Monday, November 18, 2013

The Toddler Language Window

This evening all four of us were sort of dragging at dinner.

For one thing, I don't think any of us have quite adjusted to the time change yet. When it gets dark, Madison tells us it's time for bed. When it's light, you'll have a hard time convincing her that it's still early. She'd probably make a great farmer. And it's not just her - I've been tired in the evenings as well. We were at an event Saturday night, and at one point I checked my watch, certain it was late and we needed to leave...and it was 8:00. Right.

Anyway, the girls were up at the crack of dawn today and literally bouncing off the walls (and I do mean literally. They were chasing each other around, intentionally running into the walls, bouncing off, pratfalling, and repeat). They did nap, but not well. They were crabby and sleepy by the time we sat down to eat.

Adam and I weren't fountains of energy either. His grandmother died a few days ago, and although she had a long, full, 97 years of life, it's still a loss he's feeling pretty strongly - we both are, but obviously it's hitting him a bit harder. He's been pretty low energy. I've been trying to pick up some of that slack, which has been draining on me.

Anyway, whatever the reasons, we were all tired and cranky at dinner tonight, which means we got to use on of our favorite Madison-isms....kasausted.

In case you didn't figure it out, kasausted is Madison for exhausted. She's been saying it that way for a few months, and we love it too much to correct her.

It started one evening when she was having a major meltdown. Everything was bringing more tears to her eyes. Finally she collapsed on the floor, a mess after yet another tantrum and wailed, "I am just KASAUSTED".

And thus, our family dialect of "kasausted" was born. Whenever anyone looks tired or cranky, we ask if they're kasausted, tell them they look kasausted, or say that WE are kasausted.
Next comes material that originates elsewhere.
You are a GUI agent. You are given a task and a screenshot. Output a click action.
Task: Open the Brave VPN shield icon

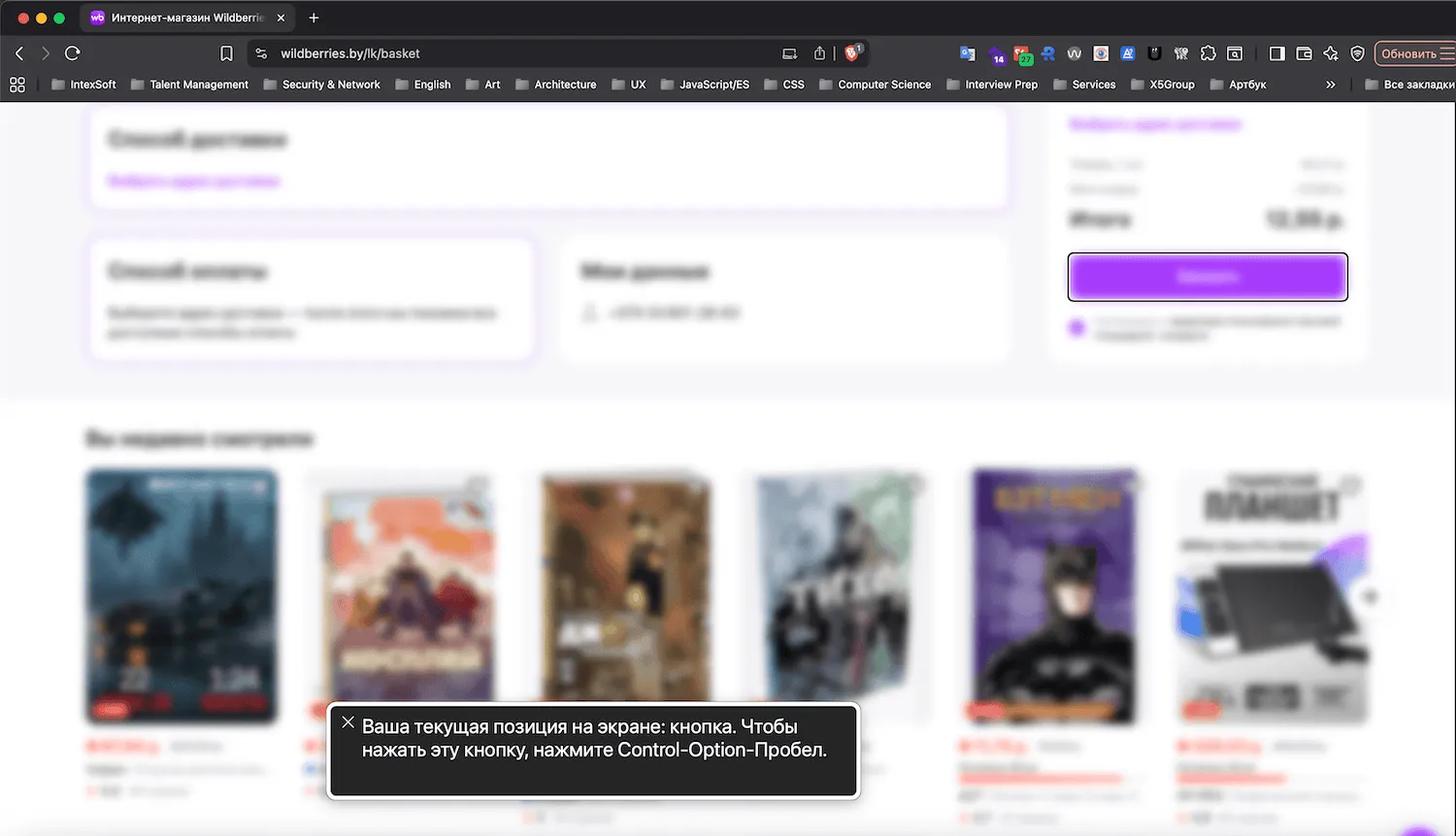(1357, 54)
I love it. I really do. It's authentic. It's us. In fact, if you try to prompt her to say it, she won't. She'll look at you like you're crazy. But when she's super tired, that's what she says. Love it.

And I love it more because I know it won't last forever. In fact, based on history, I think the days might be numbered.
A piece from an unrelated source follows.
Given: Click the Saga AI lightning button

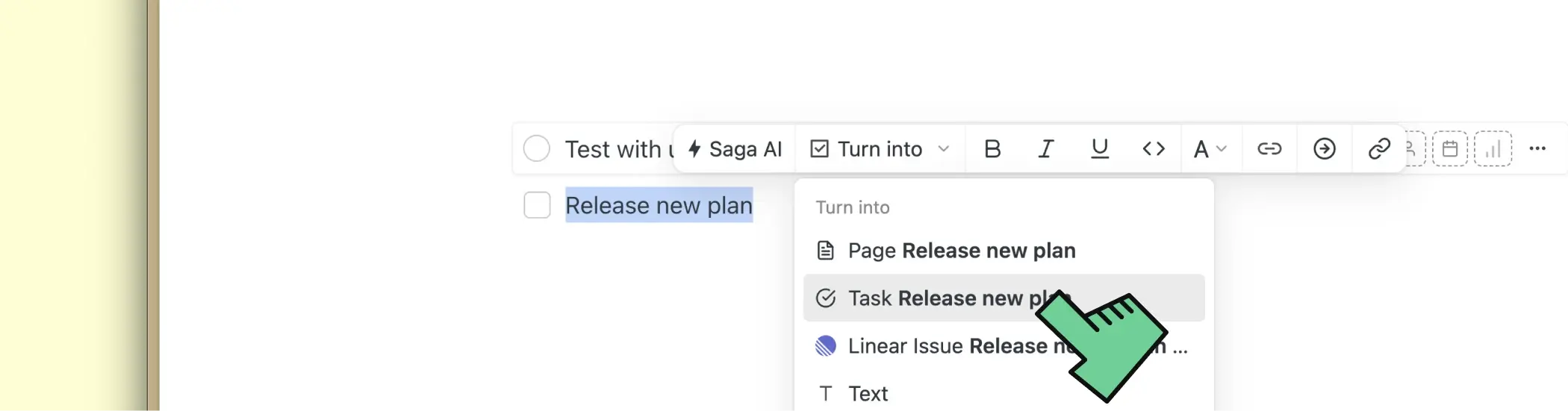Looking at the screenshot, I should click(735, 149).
Madison used to call popsicles "hops-ti-pops". We have no idea why, but it lasted a few months and we loved it. It was adorable.
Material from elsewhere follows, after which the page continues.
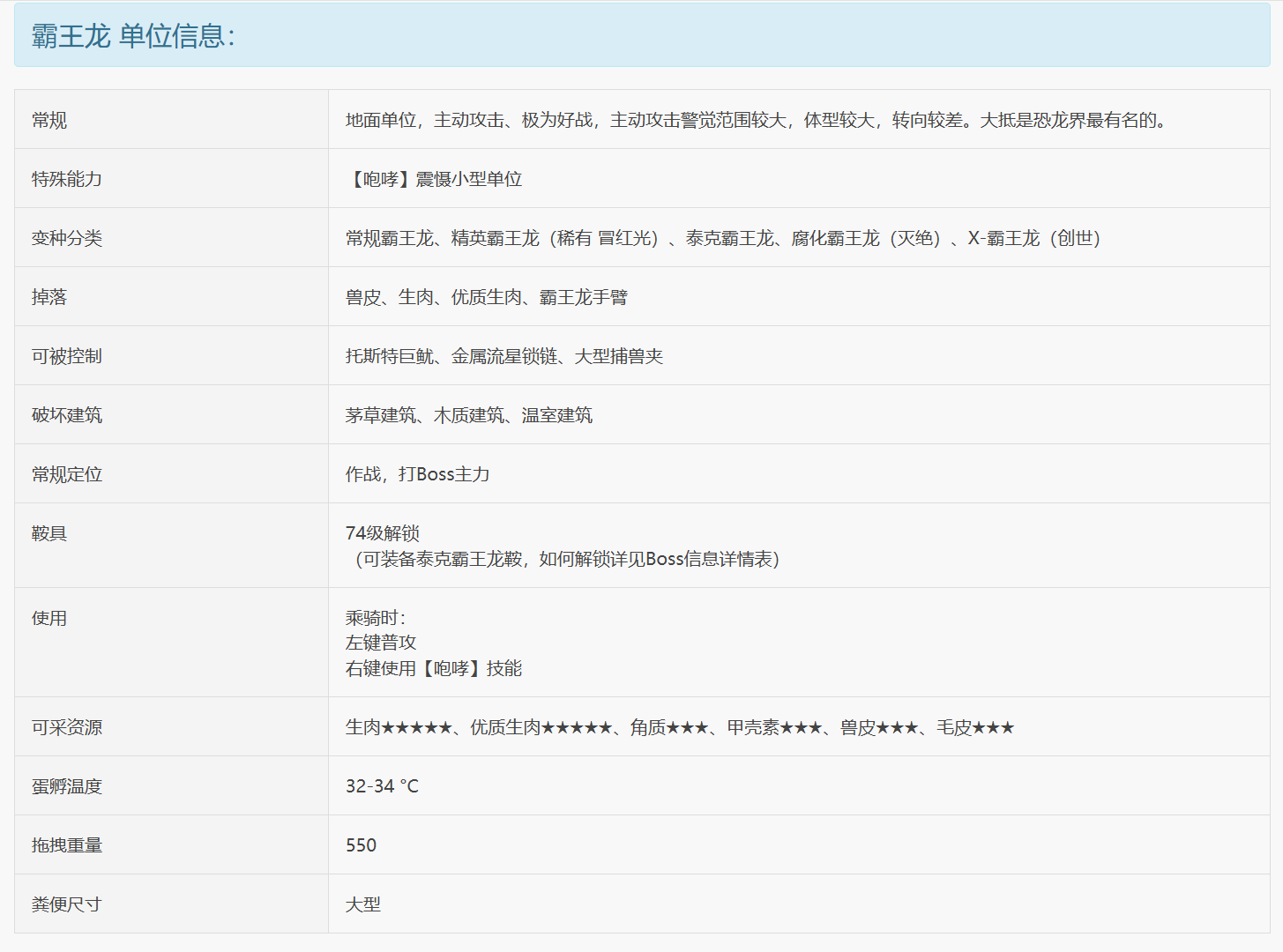
Task: Click the 特殊能力 row label
Action: pos(67,179)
Then one day, she started saying "popsicle". No more cute mispronunciation. One day it was there, the next it was gone. That toddler speak just vanished. Suddenly she wasn't speaking as a baby, she was speaking as a little girl.

I know kasausted won't last forever. One day she'll tell us she's exhausted, and roll her eyes when we try to get her back to it. You only get a small window where the language is understandable, adorably incorrect, and authentic. Baby talk isn't the same.

For now, no matter how tired we are, kasuasted levels of tired that we discuss with the three year old always make us smile. Best remedy ever.

What are some adorable mispronunciations that your kids use? How long do they last?